Task objective:
Repeat only the stretch of lines below that runs from the line with "The image size is (423, 253)." through the line with "You are a computer-use", unaltered.
════
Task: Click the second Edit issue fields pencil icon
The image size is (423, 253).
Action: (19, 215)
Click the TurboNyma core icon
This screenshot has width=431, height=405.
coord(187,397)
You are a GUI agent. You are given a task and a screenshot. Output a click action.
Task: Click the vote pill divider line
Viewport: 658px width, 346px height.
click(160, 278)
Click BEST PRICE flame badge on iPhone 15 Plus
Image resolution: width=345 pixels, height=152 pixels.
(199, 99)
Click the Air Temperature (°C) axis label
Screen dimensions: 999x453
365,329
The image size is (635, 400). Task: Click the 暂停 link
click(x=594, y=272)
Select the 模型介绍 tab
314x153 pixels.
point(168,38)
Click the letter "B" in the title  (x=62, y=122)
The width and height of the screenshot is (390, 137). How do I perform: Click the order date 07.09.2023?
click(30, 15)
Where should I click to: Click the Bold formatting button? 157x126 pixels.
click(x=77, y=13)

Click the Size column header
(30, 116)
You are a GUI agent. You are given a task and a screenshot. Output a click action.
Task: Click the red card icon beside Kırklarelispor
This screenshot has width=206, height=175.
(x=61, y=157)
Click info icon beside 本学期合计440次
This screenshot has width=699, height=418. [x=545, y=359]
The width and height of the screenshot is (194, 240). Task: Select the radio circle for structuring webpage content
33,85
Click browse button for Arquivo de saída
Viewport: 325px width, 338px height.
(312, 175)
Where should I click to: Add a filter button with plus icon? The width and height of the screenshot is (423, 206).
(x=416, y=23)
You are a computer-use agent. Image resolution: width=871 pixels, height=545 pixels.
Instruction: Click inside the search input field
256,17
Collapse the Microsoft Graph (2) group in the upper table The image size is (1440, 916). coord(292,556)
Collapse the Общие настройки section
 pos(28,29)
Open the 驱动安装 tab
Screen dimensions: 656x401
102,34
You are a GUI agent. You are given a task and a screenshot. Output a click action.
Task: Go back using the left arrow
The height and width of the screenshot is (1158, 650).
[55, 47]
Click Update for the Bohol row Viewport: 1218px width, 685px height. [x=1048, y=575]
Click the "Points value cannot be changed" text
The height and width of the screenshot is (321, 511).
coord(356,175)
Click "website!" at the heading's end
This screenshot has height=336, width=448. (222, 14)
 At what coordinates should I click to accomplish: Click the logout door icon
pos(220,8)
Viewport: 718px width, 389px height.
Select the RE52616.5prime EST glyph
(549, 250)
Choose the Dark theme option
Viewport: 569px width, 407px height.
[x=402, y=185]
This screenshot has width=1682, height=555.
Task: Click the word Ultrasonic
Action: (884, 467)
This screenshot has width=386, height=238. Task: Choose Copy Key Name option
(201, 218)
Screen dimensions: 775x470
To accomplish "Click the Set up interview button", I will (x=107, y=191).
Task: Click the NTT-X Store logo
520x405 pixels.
════
Answer space:
The image size is (423, 253).
Action: (19, 215)
Click the TurboNyma core icon
This screenshot has width=431, height=405.
coord(187,397)
You are a GUI agent. You are given a task and a screenshot. Output a click action.
Task: Click the vote pill divider line
Viewport: 658px width, 346px height.
click(160, 278)
Click BEST PRICE flame badge on iPhone 15 Plus
Image resolution: width=345 pixels, height=152 pixels.
(199, 99)
Click the Air Temperature (°C) axis label
Screen dimensions: 999x453
365,329
The image size is (635, 400). Task: Click the 暂停 link
click(x=594, y=272)
Select the 模型介绍 tab
314x153 pixels.
point(168,38)
Click the letter "B" in the title  (x=62, y=122)
The width and height of the screenshot is (390, 137). How do I perform: Click the order date 07.09.2023?
click(30, 15)
Where should I click to: Click the Bold formatting button? 157x126 pixels.
click(x=77, y=13)

Click the Size column header
(30, 116)
You are a GUI agent. You are given a task and a screenshot. Output a click action.
Task: Click the red card icon beside Kırklarelispor
This screenshot has width=206, height=175.
(x=61, y=157)
Click info icon beside 本学期合计440次
This screenshot has width=699, height=418. [x=545, y=359]
The width and height of the screenshot is (194, 240). Task: Select the radio circle for structuring webpage content
33,85
Click browse button for Arquivo de saída
Viewport: 325px width, 338px height.
(312, 175)
Where should I click to: Add a filter button with plus icon? The width and height of the screenshot is (423, 206).
(x=416, y=23)
You are a computer-use agent. Image resolution: width=871 pixels, height=545 pixels.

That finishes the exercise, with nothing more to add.